El caso de Osmer es, por desgracia, un nuevo llamado de alerta para los padres de familia, las autoridades y la sociedad en general sobre la urgencia de rescatar al país. No debemos resignarnos a vivir en una pesadilla permanente. Esto no debe repetirse.
Punto y aparte. A casi dos meses del fallecimiento del cantante Óscar Alvarado, quien murió tras ser herido de bala, la Fiscalía de Durango no ha aportado avances sustanciales sobre el presunto responsable.
Sonia Yadira de la Garza, fiscal del Estado, declaró ante los medios que ya se tenía identificado al autor de los disparos ocurridos la madrugada del 18 de enero de 2026, al exterior del bar Salón Monterrey, en la capital.

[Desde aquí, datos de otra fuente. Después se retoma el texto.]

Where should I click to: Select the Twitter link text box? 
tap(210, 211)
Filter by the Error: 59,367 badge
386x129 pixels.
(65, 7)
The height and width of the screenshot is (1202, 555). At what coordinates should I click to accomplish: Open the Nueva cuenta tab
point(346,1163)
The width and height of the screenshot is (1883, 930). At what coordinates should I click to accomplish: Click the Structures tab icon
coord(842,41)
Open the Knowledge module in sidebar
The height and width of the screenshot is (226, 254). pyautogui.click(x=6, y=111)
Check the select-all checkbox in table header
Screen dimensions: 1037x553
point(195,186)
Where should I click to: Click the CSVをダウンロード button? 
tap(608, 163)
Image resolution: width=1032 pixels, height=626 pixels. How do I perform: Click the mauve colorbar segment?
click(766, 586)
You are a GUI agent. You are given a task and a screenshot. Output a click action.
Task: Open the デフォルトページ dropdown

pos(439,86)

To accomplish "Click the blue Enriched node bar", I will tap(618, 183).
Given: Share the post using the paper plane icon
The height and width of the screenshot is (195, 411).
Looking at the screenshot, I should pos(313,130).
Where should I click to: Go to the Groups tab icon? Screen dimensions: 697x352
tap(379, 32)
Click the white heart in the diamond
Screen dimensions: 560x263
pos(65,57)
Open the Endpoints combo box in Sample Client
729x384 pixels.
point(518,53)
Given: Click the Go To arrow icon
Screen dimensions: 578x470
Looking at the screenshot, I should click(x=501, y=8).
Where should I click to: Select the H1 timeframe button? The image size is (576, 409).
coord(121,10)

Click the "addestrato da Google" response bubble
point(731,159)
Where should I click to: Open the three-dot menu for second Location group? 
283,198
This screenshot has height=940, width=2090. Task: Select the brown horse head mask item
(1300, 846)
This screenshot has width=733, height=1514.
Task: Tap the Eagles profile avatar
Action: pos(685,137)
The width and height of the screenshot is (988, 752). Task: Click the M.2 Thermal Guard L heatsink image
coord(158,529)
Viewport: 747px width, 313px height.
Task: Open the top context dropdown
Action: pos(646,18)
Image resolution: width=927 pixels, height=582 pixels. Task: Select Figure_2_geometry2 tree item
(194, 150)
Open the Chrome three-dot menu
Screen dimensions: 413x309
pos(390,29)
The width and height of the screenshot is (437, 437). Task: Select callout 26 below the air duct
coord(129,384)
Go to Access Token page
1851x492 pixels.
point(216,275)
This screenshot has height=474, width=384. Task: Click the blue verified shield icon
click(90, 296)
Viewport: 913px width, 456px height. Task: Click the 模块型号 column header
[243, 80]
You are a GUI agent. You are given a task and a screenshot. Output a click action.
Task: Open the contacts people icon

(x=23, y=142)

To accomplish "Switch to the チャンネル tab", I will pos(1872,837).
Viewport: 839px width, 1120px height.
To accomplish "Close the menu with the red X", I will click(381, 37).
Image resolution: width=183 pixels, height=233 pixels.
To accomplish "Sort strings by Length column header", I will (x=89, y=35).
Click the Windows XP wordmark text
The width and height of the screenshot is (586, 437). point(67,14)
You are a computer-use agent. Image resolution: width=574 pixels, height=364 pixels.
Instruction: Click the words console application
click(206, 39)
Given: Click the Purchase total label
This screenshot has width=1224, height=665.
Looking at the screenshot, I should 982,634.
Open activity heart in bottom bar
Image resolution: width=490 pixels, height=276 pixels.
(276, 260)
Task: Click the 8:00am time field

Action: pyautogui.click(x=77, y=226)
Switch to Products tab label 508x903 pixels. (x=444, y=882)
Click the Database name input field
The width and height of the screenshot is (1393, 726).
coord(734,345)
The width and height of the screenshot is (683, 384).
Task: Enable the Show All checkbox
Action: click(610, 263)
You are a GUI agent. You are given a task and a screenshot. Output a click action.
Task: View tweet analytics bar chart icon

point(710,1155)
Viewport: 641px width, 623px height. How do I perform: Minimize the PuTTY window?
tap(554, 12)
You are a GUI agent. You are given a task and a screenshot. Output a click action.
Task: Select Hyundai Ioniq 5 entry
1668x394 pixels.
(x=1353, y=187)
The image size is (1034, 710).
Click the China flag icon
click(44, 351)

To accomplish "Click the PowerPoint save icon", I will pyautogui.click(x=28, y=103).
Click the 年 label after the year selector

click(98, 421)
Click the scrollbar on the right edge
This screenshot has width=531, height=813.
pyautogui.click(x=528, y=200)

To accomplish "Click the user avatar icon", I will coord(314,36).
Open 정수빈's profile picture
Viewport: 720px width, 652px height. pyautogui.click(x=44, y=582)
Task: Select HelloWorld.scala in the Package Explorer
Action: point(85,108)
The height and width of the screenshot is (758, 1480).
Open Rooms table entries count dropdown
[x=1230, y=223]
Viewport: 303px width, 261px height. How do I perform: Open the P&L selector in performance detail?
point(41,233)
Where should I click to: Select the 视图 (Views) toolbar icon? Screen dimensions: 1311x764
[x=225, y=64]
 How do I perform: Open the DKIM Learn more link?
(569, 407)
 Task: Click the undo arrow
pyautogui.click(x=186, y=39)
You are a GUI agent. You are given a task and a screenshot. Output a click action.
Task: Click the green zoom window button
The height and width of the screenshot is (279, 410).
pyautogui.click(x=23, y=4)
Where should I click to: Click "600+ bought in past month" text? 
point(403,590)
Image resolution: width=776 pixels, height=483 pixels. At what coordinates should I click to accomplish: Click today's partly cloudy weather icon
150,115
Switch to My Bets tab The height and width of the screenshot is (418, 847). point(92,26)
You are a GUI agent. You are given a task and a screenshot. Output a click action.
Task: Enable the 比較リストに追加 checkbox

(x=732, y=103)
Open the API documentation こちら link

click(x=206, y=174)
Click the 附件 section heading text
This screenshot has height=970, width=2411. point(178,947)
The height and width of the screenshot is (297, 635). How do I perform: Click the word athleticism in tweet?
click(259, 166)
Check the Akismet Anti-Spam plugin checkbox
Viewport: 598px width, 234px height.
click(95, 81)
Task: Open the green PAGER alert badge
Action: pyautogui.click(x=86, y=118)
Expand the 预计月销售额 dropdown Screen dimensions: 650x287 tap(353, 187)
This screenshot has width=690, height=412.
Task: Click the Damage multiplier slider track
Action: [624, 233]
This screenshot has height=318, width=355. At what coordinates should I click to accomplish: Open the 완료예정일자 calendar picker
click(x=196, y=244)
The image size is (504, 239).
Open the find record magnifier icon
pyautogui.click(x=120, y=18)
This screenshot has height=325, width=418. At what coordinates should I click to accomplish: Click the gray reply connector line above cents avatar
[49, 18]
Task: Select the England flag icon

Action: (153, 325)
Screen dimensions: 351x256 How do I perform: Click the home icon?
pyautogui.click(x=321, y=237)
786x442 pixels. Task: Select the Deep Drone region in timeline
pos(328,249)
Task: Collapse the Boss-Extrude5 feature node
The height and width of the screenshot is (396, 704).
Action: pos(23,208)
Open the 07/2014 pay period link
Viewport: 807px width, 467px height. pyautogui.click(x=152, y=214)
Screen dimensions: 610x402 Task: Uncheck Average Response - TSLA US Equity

Sin embargo, no hay noticias de capturas.
Como se ha documentado, Óscar fue agredido minutos después de participar en una riña contra Jesús Evodio, subsecretario Operativo de la Secretaría de Seguridad Pública del Estado. Aunque este último se separó temporalmente del cargo para el deslinde de responsabilidades, ya se ha reintegrado a sus funciones.
Al parecer, el mando policial ha quedado libre de culpa; mientras tanto, persiste la incógnita: ¿quién asesinó a Óscar Alvarado y por qué?